傅蜜拿起一串葡萄丢过去:“胡说八道,我姐是有夫之妇。”
“有夫之妇怎么了,不能离婚啊?”乐蓉蓉接住葡萄串,摘了一颗扔进嘴里,腮帮子鼓起来:“你不是常说你姐跟你姐夫是家族联姻,没有感情?她要是真遇到真爱,你作为她唯一的亲友团,得支持。”
“你说话怎么这么讨厌?”傅蜜扑上去把乐蓉蓉按倒,挠她腰上的痒痒肉。
傅蜜对鹿灵,像是追星女孩对爱豆,可能看着小言文把自己和他带入进里,幻想甜甜的恋爱;可能会想去见一见真人尖叫着表达内心的激动,但也仅限于此,从没想过真的发生点什么。

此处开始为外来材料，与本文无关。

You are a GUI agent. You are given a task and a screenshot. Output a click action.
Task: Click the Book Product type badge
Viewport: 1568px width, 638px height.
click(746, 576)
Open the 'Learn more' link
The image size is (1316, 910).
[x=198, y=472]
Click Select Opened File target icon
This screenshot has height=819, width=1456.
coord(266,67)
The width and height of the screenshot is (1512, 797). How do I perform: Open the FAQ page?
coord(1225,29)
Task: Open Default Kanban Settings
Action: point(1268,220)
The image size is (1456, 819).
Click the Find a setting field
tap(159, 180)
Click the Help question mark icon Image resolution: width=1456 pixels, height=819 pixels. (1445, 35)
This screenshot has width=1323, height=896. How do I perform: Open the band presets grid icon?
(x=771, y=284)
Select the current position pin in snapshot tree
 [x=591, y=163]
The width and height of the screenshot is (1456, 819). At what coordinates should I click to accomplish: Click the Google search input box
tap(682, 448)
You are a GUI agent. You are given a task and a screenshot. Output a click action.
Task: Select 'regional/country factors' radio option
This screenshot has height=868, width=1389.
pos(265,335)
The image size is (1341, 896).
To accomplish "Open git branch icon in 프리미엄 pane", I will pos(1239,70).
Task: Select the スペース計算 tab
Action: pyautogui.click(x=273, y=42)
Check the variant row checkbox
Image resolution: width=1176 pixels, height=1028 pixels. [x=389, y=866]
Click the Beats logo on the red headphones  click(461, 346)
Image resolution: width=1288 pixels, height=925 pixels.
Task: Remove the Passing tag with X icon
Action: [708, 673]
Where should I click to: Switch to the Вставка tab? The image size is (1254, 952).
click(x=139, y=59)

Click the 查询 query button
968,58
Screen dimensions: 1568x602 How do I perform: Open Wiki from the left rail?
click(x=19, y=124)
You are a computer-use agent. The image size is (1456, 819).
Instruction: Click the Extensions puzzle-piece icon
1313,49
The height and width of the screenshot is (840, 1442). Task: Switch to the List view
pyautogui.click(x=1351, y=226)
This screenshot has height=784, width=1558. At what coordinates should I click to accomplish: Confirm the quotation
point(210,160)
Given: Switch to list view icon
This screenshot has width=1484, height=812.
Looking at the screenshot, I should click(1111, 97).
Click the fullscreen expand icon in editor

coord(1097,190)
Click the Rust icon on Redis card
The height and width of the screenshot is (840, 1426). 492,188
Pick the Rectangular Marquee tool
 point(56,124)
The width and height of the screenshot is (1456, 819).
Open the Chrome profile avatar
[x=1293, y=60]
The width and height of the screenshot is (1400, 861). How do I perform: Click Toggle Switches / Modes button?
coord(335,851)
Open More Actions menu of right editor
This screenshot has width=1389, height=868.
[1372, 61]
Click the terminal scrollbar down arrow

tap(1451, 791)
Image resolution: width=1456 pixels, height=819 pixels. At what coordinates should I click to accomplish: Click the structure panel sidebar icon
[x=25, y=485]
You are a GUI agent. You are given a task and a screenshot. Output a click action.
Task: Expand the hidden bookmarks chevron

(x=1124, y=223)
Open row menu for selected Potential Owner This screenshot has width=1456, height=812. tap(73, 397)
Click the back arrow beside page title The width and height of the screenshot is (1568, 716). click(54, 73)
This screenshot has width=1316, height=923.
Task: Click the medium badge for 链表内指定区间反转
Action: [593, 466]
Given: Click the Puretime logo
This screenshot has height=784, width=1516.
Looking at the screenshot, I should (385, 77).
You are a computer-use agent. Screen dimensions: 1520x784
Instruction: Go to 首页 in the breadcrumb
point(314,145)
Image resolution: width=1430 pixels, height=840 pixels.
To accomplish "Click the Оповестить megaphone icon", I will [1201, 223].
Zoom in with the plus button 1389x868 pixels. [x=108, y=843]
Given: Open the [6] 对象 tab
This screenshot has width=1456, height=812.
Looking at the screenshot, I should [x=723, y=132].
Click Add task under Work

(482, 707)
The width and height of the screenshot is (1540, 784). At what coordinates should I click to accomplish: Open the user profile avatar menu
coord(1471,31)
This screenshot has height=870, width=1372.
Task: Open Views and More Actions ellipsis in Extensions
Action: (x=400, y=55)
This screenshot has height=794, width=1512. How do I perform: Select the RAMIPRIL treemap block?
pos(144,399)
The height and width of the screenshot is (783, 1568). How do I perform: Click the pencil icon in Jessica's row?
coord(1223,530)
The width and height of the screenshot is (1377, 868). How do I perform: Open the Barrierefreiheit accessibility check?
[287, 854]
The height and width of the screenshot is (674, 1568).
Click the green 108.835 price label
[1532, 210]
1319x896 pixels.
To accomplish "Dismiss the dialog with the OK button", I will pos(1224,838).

她自己也清楚,这是不可能的,那样的男人,是脱缰的野马,是山林里的孤狼,是天上的云,是夜里的星,不是任何人可以把握。
傅蜜和乐蓉蓉闹作一团,闹过之后也就忘了这些话,沈奴在旁边收拾行李,安静地笑,所有人都没想到,随口一说的玩笑话将来会一语成真。
为此搭上两条性命和傅蜜的一生。
当然,这是后话。
回京后,沈奴感冒了。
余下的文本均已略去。